The Khyber Pakhtunkhwa Assembly, one of Pakistan’s four provinces, has 145 elected members, 115 regular seats, 26 reserved for women, and 4 for non-Muslims.

Pakistan is home to 4.4 million Hindus, which is 2.4 percent of the total population.

Her father, a medical doctor and late leader of the PPP and twice Prime Minister Benazir Bhutto, who was assassinated by militants in December 2007 in the garrison city of Rawalpindi, inspire her, she says.

“While my ideal is Mother Teresa, my main focus will be women’s education. The overall literacy rate is 48 percent, but only 25 percent of females are literate; therefore, I want to spread awareness about the importance of women’s education,” she says.

Additionally, it is very important to end favoritism and nepotism and ensure merit in the appointment of teachers, especially women.

After completing medical education in July 2022, she saw the issues women visiting hospitals faced and decided to enter politics instead of continuing her career as a doctor, as she believed issues needed to be resolved at the policy level.

“We need more women doctors, nurses, and paramedics to encourage female patients to visit hospitals. Currently, the number of female health workers is extremely low, due to which most of the women don’t come to hospitals because they don’t want to be seen by male doctors,” she says.

“My big advantage is that I belong to a middle-class family, and the people will vote for me because I am approachable to my electorate.”

The promotion of women’s rights is her main objective.

“We have to scale up awareness regarding women’s rights to property inheritance and their right to education. I sense victory in the polls, as I know the people listen to me and would reject opponents for their bright future.”

So, how does she feel the run-up to the election is going?

“In our district, 75 percent of voters are under 30, and they are well-informed about the issues they are facing. I may be lacking wisdom and knowledge compared to senior politicians, but my sincerity will lead to my success,” says the 25-year-old, who routinely wears a headscarf.

Because she is trying to reach a young electorate, her campaigning includes the wide use of social media, apart from the traditional approaches of public meetings and house-to-house canvassing.

Highlighting corruption is also part of her election campaign.

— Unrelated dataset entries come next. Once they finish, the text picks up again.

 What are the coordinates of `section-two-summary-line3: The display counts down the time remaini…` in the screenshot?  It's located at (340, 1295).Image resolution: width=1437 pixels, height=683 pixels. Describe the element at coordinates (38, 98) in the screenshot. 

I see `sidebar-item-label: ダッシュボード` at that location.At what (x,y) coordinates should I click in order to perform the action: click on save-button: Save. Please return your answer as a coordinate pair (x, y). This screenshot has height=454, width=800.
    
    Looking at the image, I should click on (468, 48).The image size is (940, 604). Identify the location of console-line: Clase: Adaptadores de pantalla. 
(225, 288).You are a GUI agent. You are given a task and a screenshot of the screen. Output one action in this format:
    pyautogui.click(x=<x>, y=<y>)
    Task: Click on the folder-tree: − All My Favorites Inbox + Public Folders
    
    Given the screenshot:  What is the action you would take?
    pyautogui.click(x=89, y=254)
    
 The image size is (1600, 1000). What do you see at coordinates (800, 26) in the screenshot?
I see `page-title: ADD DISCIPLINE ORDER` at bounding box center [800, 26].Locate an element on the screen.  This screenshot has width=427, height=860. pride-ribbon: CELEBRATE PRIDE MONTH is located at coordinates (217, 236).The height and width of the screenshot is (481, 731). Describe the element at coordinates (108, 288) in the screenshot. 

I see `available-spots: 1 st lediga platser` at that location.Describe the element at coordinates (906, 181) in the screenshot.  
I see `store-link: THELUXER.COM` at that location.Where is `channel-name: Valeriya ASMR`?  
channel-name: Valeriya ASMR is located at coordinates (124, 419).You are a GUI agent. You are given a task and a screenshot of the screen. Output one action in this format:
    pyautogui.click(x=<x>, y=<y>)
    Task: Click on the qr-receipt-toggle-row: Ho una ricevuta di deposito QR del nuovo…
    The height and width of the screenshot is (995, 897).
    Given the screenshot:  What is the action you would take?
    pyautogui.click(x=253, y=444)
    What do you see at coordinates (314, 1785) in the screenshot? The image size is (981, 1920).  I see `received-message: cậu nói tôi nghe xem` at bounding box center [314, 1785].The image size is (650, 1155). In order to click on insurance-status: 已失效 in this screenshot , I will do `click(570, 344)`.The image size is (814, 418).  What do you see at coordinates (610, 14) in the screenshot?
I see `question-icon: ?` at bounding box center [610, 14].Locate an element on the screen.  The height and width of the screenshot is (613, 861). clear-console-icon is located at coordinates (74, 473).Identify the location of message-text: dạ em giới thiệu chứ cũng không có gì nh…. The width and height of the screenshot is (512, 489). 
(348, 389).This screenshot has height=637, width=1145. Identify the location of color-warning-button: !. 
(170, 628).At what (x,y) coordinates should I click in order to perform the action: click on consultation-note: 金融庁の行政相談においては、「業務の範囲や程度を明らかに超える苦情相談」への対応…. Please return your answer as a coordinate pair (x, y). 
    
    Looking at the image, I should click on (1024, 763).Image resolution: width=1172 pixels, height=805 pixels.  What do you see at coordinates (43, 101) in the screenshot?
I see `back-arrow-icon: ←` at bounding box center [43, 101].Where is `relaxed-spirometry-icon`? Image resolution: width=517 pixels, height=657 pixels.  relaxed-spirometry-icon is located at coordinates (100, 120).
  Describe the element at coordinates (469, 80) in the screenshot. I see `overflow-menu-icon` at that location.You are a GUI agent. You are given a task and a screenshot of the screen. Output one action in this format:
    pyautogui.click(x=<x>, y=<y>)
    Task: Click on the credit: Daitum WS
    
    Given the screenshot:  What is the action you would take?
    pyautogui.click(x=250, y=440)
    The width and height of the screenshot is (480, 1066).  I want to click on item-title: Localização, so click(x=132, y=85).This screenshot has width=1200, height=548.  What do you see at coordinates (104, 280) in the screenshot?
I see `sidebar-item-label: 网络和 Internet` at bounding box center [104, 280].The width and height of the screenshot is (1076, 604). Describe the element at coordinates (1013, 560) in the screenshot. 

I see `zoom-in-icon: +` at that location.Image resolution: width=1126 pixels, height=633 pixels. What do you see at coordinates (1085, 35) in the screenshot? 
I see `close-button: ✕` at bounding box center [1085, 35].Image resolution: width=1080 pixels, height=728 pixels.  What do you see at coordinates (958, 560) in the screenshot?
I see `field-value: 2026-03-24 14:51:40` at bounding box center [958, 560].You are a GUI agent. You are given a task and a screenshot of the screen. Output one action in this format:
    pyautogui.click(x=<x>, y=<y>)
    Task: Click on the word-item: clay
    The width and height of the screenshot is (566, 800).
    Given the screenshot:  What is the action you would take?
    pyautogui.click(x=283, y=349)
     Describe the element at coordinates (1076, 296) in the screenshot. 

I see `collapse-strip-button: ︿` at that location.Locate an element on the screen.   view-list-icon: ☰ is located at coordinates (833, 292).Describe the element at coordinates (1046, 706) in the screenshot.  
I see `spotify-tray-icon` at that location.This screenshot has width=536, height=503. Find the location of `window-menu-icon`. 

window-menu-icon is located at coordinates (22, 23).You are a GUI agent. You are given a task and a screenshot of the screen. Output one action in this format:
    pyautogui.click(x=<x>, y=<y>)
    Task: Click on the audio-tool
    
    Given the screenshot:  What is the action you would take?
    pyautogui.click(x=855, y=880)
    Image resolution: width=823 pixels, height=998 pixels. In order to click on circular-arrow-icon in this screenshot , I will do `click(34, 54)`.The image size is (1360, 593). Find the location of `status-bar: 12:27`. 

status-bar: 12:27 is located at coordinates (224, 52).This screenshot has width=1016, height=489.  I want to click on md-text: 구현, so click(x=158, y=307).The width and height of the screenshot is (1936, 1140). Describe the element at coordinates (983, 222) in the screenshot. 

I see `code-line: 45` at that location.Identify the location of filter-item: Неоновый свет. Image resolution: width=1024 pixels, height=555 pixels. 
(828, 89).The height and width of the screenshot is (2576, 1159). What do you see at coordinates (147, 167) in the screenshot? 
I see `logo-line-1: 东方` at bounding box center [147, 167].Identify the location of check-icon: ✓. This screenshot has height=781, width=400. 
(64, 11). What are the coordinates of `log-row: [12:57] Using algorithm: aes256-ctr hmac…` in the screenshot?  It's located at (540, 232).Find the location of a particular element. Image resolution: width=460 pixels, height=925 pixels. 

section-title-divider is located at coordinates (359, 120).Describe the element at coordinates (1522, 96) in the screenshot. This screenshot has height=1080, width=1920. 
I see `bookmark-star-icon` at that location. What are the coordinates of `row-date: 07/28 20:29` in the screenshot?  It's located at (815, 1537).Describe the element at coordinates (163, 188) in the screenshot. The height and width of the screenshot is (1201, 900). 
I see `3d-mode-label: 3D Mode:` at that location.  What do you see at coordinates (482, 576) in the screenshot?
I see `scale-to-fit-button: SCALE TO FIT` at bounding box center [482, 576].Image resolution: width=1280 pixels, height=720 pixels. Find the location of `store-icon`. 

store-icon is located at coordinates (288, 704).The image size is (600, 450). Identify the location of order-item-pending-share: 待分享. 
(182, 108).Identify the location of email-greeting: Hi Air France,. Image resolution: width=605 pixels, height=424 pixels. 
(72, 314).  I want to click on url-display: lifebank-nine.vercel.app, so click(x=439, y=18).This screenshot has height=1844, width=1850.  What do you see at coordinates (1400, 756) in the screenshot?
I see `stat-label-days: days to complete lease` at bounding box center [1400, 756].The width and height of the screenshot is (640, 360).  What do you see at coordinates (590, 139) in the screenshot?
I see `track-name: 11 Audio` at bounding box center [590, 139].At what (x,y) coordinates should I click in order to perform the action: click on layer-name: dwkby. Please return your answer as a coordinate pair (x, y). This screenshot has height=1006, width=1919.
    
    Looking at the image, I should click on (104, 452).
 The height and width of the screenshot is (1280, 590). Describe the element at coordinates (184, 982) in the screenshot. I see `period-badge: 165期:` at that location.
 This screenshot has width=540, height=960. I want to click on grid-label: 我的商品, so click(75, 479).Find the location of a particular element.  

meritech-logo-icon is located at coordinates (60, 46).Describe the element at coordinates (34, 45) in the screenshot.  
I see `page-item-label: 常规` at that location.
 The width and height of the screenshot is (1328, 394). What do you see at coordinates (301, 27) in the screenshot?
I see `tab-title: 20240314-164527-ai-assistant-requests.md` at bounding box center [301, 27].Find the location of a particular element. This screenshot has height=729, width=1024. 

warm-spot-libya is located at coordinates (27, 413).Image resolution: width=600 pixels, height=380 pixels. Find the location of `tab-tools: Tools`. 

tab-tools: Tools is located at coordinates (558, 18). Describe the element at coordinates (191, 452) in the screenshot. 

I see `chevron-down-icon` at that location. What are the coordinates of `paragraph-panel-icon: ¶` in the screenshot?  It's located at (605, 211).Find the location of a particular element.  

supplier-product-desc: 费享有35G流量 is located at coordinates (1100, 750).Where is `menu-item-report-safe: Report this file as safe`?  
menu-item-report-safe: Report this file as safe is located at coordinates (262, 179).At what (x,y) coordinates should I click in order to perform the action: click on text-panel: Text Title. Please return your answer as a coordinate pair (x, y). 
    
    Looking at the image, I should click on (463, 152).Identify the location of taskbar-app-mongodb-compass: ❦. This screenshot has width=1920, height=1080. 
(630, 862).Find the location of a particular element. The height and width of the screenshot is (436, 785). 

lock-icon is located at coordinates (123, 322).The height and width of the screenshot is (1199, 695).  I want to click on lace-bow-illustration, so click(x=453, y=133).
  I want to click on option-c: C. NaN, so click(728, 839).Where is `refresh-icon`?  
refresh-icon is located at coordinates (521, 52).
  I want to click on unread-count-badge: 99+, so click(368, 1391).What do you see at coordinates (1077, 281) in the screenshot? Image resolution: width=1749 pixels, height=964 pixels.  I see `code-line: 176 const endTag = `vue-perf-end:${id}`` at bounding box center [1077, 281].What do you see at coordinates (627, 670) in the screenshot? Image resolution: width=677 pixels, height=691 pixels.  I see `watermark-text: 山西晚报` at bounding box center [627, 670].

At the moment, she is concentrating on a smooth run-up so she can win popular support in her constituency

“Voters in my constituency call me ‘sister’ and ‘daughter,’ which gives me immense strength,” she said.

Parkash said she wanted to follow in the footsteps of her father, Oam Prakash, a retired doctor, and serve the people.

Securing a space for women is vital for development, as they have been suppressed and neglected in all areas.

She said “serving humanity is in my blood” due to her medical background, highlighting that her dream to become an elected legislator stemmed from having experienced poor management and helplessness in government hospitals as a doctor.

Most people in the area endorse her candidacy, regardless of her Hinduism or political affiliation. Voters appreciate her bravery for challenging traditional policies

The Election Commission of Pakistan makes it mandatory for all political parties to award 5 percent of seats to women in general seats.

Political analyst Muhammad Zahir Shah, at the University of Peshawar, said that Parkash has created history by contesting the general election.

“We have been seeing women becoming members of the assembly on reserved seats. They don’t contest elections but are nominated by parties on the basis of the seats they win in the election,” Shah said.

In the past, some women have fought elections, but they were Muslim; therefore, they don’t draw as much media and public attention, but the case of Parkash is unprecedented.

She is well educated and belongs to the Hindu community while standing for vote in an area where 95 percent of the voters are Muslims.

“She is contesting on the PPP’s ticket, which isn’t a popular political party, but it seems that she will make her presence felt during the electioneering,” Shah said. Already, she has hit headlines, and if the election takes place in a fair and transparent manner, there is a greater likelihood that she will emerge victorious,” he said.